Passage »
---

Extracting Time Series at Multiple Polygons with Xarray#
Introduction#
Zonal Statistics is used to summarize the values of a raster dataset within the zones of a vector dataset. We can also extend this process over time to extract data for mutliple time-steps. This requires we rasterize each polygon in the input vector for each time step. The regionmask is a helpful library to create a 3D rasterized version of the zones.
This is a large computation that is enabled by cloud-hosted NightTime Lights data in the Cloud-Optimized GeoTIFF (COG) format and parallel computing on a local dask cluster.
Overview of the Task#
We select all Admin1 units of a country and calculate a sum of nighttime light pixel intensities over multiple years.
Input Layers:
ne_10m_admin_1_states_provinces.zip: Admin-1 (States/Provinces) shapefile from Natural Earth2015.tif,2016.tif, …2020.tif: Yearly global rasters of nighttime light data. These files were download from Harvard Dataverse and converted to Cloud-Optimized GeoTIFFs using GDAL.Example command:
gdalwarp -of COG 2021_HasMask/LongNTL_2021.tif 2021.tif \ -te -180 -90 180 90 -dstnodata 0 \ -co COMPRESS=DEFLATE -co PREDICTOR=2 -co NUM_THREADS=ALL_CPUS
Output Layers:
output.csv: A CSV file with the extracted sum of nighttime lights for each admin-1 region for each year.
Data Credit:
Made with Natural Earth. Free vector and raster map data @ naturalearthdata.com.
Chen, Zuoqi; Yu, Bailang; Yang, Chengshu; Zhou, Yuyu; Yao, Shenjun; Qian, Xingjian; Wang, Congxiao; Wu, Bin; Wu, Jianping; Liao, Lingxing; Shi, Kaifang, 2020, “The global NPP-VIIRS-like nighttime light data (Version 2) for 1992-2024”, https://doi.org/10.7910/DVN/YGIVCD, Harvard Dataverse, V8
Setup and Data Download#
The following blocks of code will install the required packages and download the datasets to your Colab environment.
%%capture
if 'google.colab' in str(get_ipython()):
!pip install rioxarray
!pip install regionmask
import os
import glob
import pandas as pd
import geopandas as gpd
import numpy as np
import xarray as xr
import rioxarray as rxr
import matplotlib.pyplot as plt
from datetime import datetime
import dask
import regionmask
data_folder = 'data'
output_folder = 'output'
if not os.path.exists(data_folder):
os.mkdir(data_folder)

---

Dataset items:
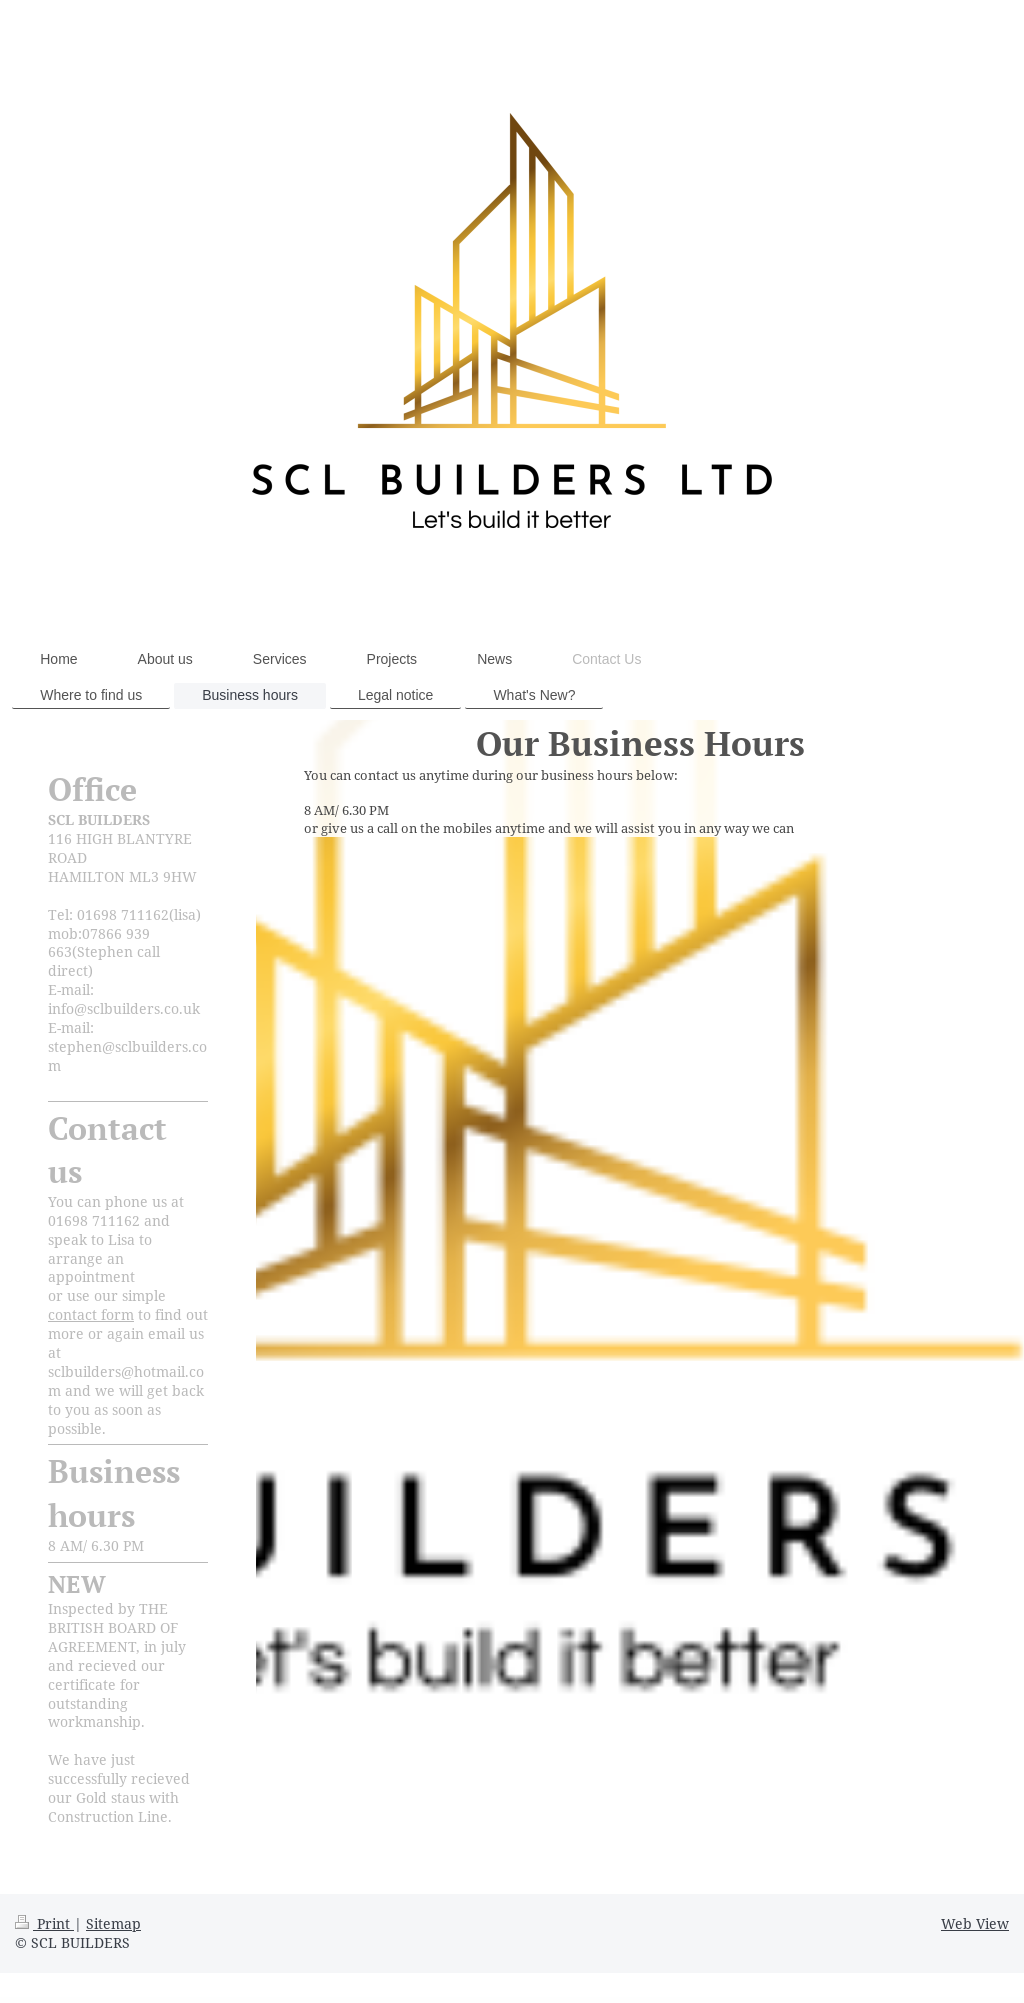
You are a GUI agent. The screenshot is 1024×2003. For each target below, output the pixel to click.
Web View (975, 1923)
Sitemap (113, 1923)
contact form (91, 1314)
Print (44, 1923)
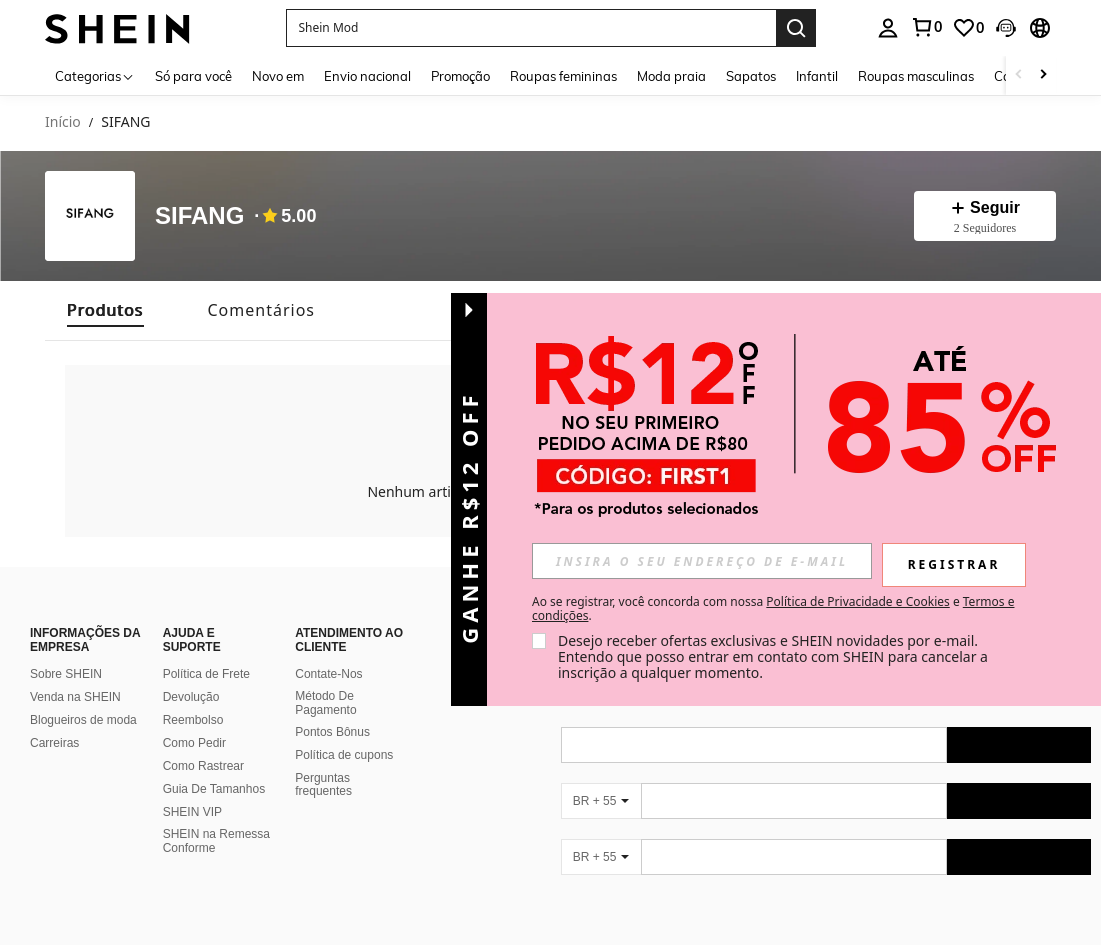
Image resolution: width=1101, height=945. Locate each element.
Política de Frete (206, 674)
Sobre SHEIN (66, 674)
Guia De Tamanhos (214, 789)
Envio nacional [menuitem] (367, 76)
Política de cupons (344, 755)
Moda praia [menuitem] (671, 76)
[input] (702, 561)
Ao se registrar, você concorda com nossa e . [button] (773, 609)
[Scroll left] (1019, 75)
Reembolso (193, 720)
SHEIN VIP (192, 812)
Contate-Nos (328, 674)
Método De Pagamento (325, 703)
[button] (531, 28)
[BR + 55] (601, 801)
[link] (926, 27)
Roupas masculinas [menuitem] (916, 76)
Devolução (191, 697)
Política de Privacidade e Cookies (857, 601)
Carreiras (54, 743)
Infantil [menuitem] (817, 76)
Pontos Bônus (332, 732)
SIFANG (199, 216)
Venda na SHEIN (75, 697)
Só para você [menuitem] (193, 76)
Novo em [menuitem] (278, 76)
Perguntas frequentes (323, 785)
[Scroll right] (1043, 75)
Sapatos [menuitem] (751, 76)
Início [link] (63, 122)
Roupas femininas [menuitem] (563, 76)
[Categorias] (95, 75)
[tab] (105, 310)
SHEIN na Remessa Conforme (216, 841)
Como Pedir (194, 743)
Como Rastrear (203, 766)
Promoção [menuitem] (460, 76)
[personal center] (888, 28)
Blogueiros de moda (83, 720)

---

Exercise set »
**a)** Answer these questions from the nighttime lights tutorial, one per line, each marked with the same numeral:
(i) Into what format were the yearly nighttime light rasters converted?
(ii) Which library does the tutorial name for creating a 3D rasterized version of the zones?
(iii) What is the name of the CSV file produced as output?
**b)** Translate this sentence from the nighttime lights tutorial into Spanish: "We select all Admin1 units of a country and calculate a sum of nighttime light pixel intensities over multiple years."
**c)** Write the next part of the nighttime lights tutorial, picking up right after its final line of code.
The data above are separate material with no connection to the nighttime lights tutorial.

Answers for the exercise »
**a)**
(i) Cloud-Optimized GeoTIFF (COG)
(ii) regionmask
(iii) output.csv

**b)** Seleccionamos todas las unidades Admin1 de un país y calculamos la suma de las intensidades de los píxeles de luz nocturna a lo largo de varios años.

**c)**
if not os.path.exists(output_folder):
os.mkdir(output_folder)
Setup a local Dask cluster. This distributes the computation across multiple workers on your computer.
from dask.distributed import Client, progress
client = Client() # set up local cluster on the machine
client
If you are running this notebook in Colab, you will need to create and use a proxy URL to see the dashboard running on the local server.
if 'google.colab' in str(get_ipython()):
from google.colab import output
port_to_expose = 8787 # This is the default port for Dask dashboard
print(output.eval_js(f'google.colab.kernel.proxyPort({port_to_expose})'))
def download(url):
filename = os.path.join(data_folder, os.path.basename(url))
if not os.path.exists(filename):
from urllib.request import urlretrieve
local, _ = urlretrieve(url, filename)
print('Downloaded ' + local)
admin1_zipfile = 'ne_10m_admin_1_states_provinces.zip'
admin1_url = 'https://naciscdn.org/naturalearth/10m/cultural/'
download(admin1_url + admin1_zipfile)
Downloaded data/ne_10m_admin_1_states_provinces.zip
Data Pre-Processing#
First we will read the Admin-1 shapefile and filter to a country. The iso_a2 column contains the 2-digit ISO code for the country. Here we are seelcting all provinces in Sri Lanka.
country_code = 'LK'
admin1_file_path = os.path.join(data_folder, admin1_zipfile)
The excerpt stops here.